- **Work to complete**: Could the lines from the line bearing "Toggle Bold formatting" to the end of the records below be copied exactly, with the pictures left out and no other lines added?

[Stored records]
________________________

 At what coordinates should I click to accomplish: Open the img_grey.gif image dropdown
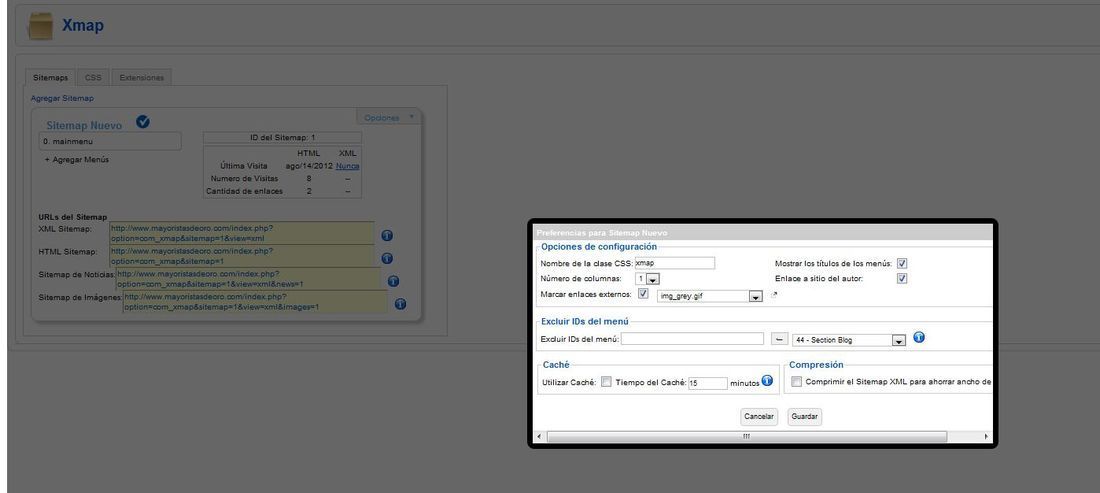point(710,296)
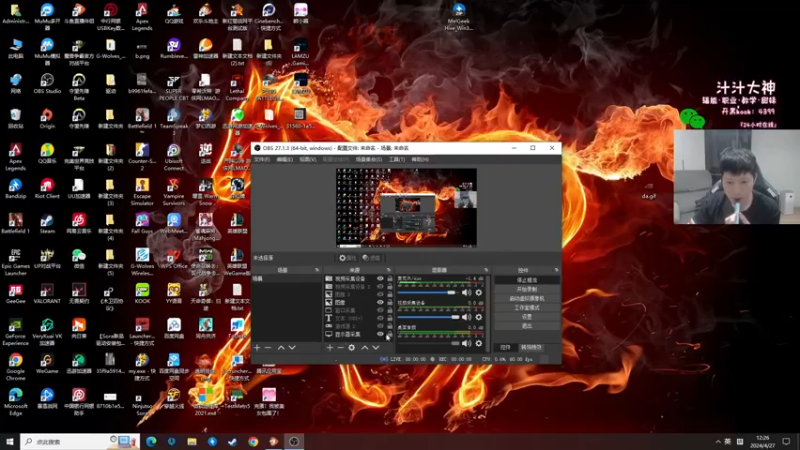Hide the 显示器采集 source via eye icon
Image resolution: width=800 pixels, height=450 pixels.
click(x=380, y=334)
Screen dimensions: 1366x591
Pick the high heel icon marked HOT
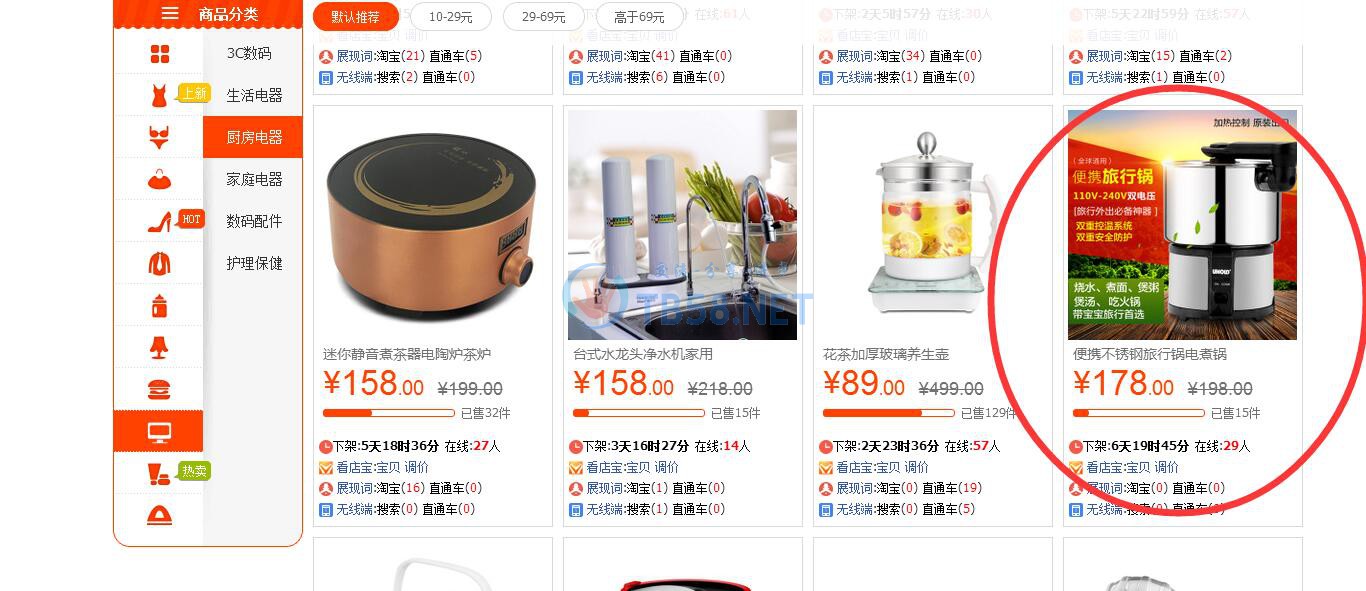click(159, 222)

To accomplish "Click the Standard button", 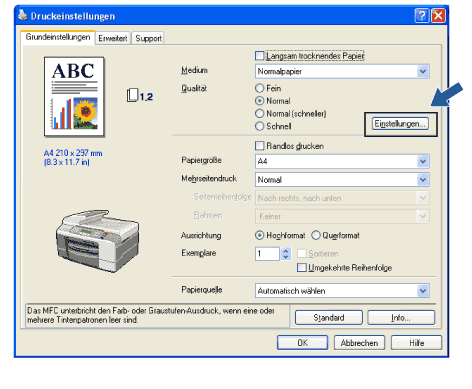I will [329, 317].
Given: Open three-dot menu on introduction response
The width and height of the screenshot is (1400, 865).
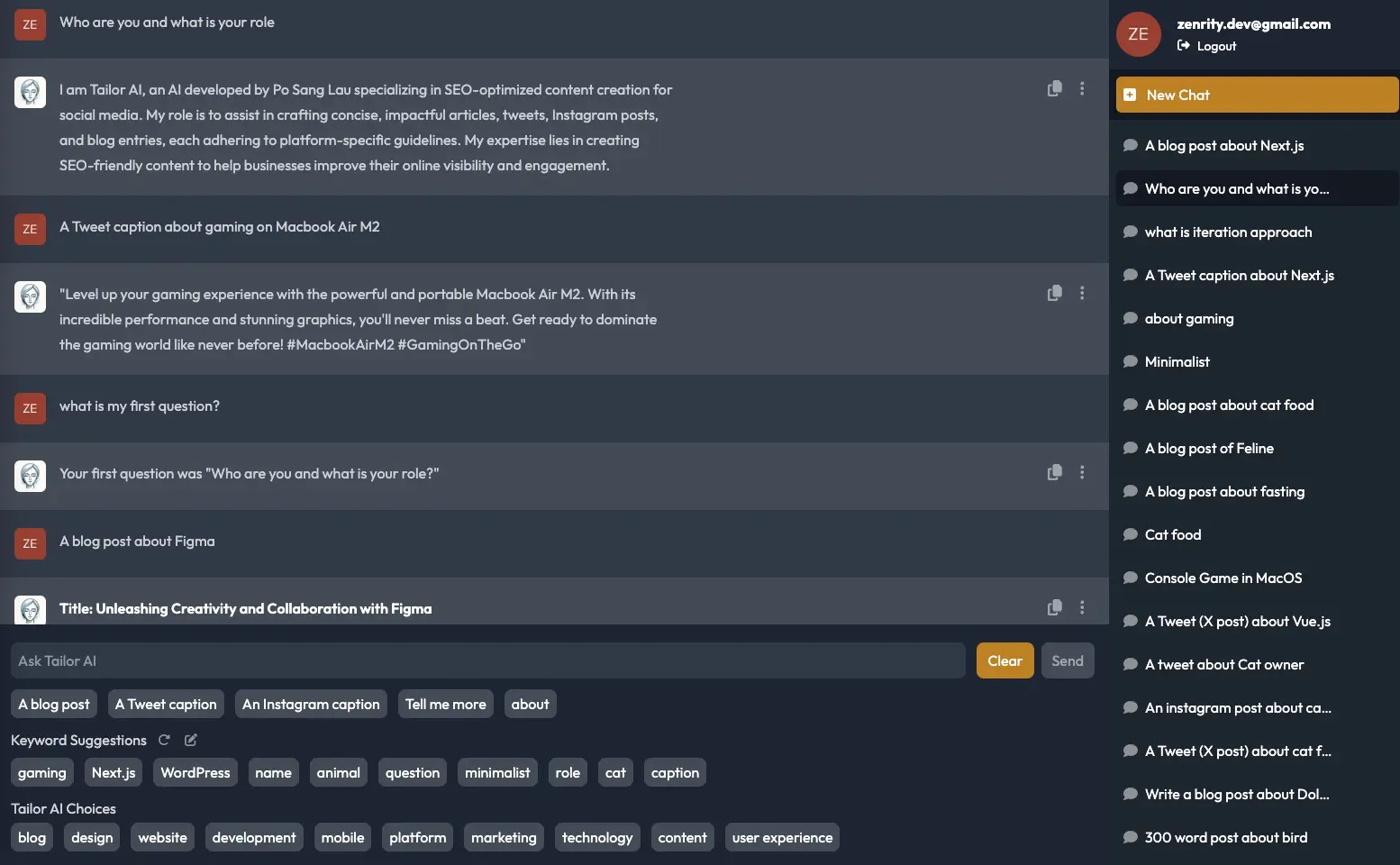Looking at the screenshot, I should click(1082, 88).
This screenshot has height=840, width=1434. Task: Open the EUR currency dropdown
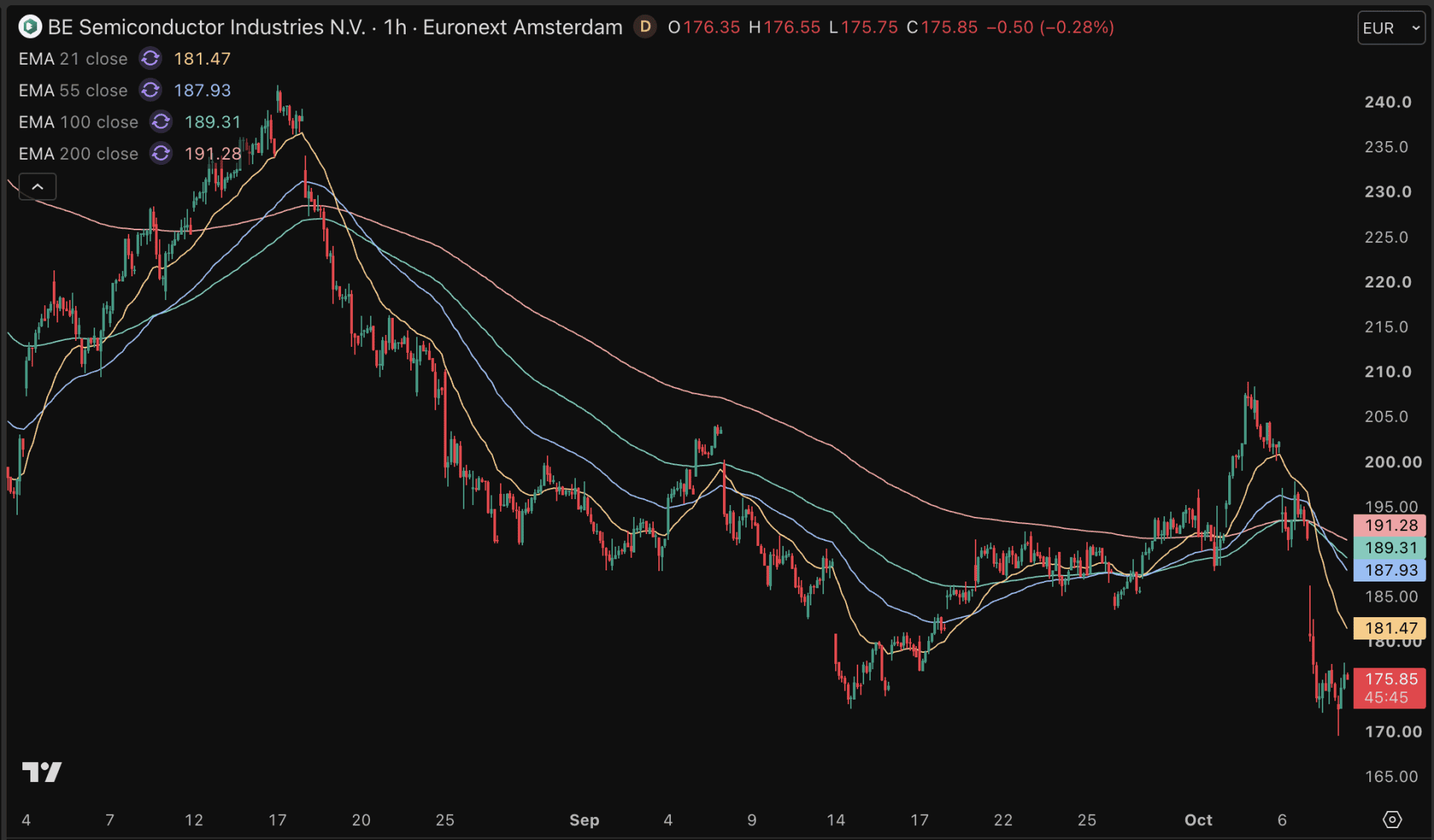click(x=1392, y=28)
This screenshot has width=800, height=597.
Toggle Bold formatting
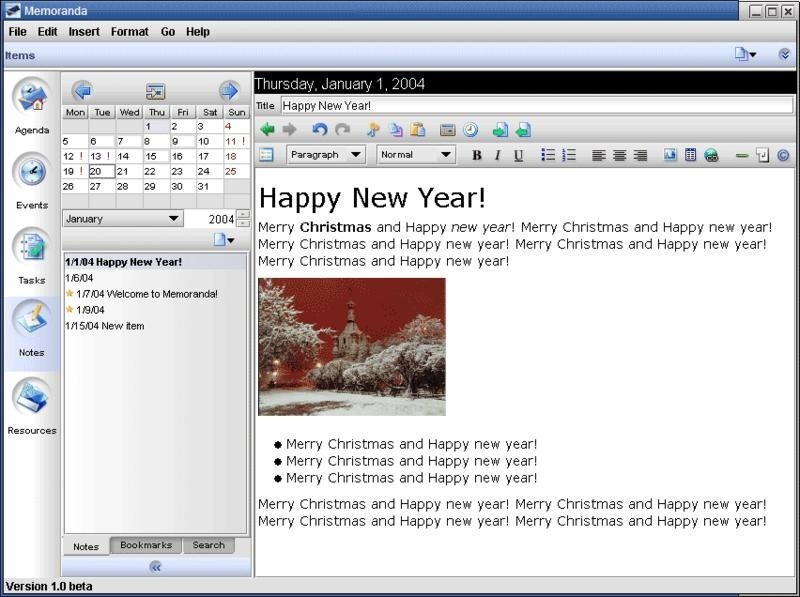[477, 155]
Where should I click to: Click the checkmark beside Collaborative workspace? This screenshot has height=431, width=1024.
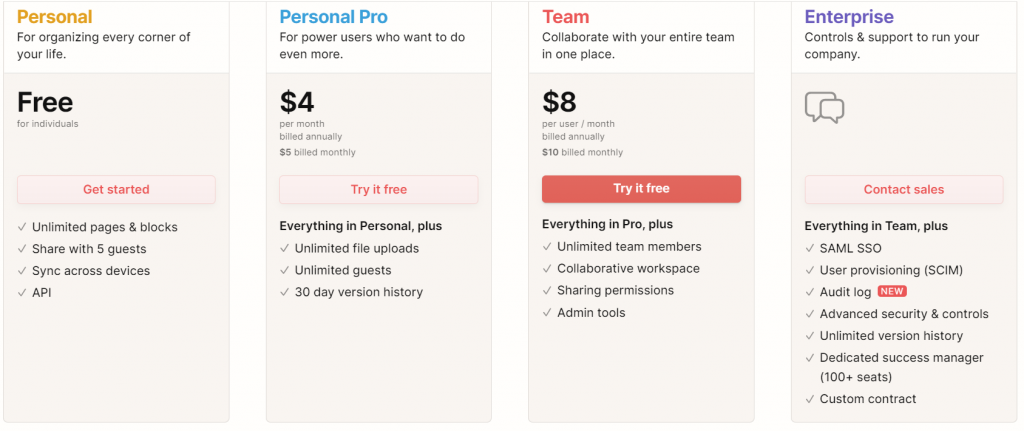[x=547, y=269]
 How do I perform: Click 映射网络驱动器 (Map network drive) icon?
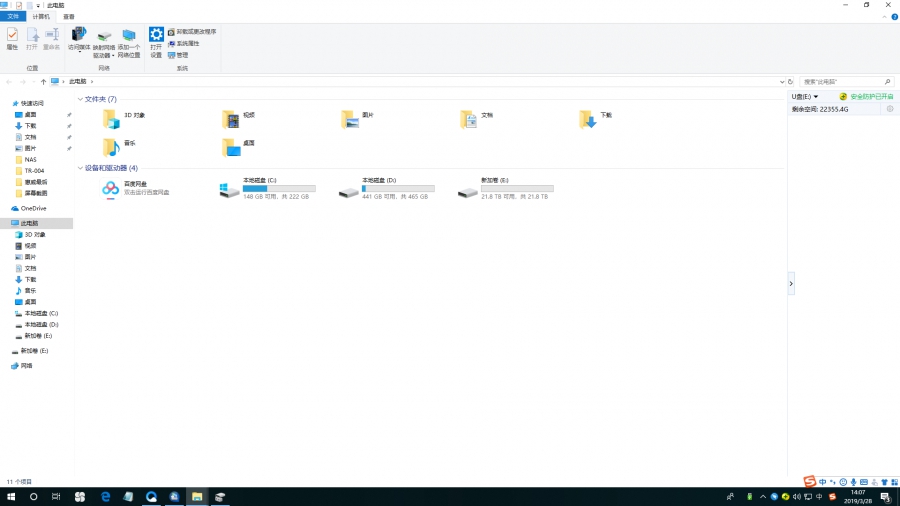click(x=103, y=42)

________________________

- **Answer**:
Toggle Bold formatting
[477, 155]
Where should I click to: Click the checkmark beside Collaborative workspace? This screenshot has height=431, width=1024.
[x=547, y=269]
 How do I perform: Click 映射网络驱动器 (Map network drive) icon?
click(x=103, y=42)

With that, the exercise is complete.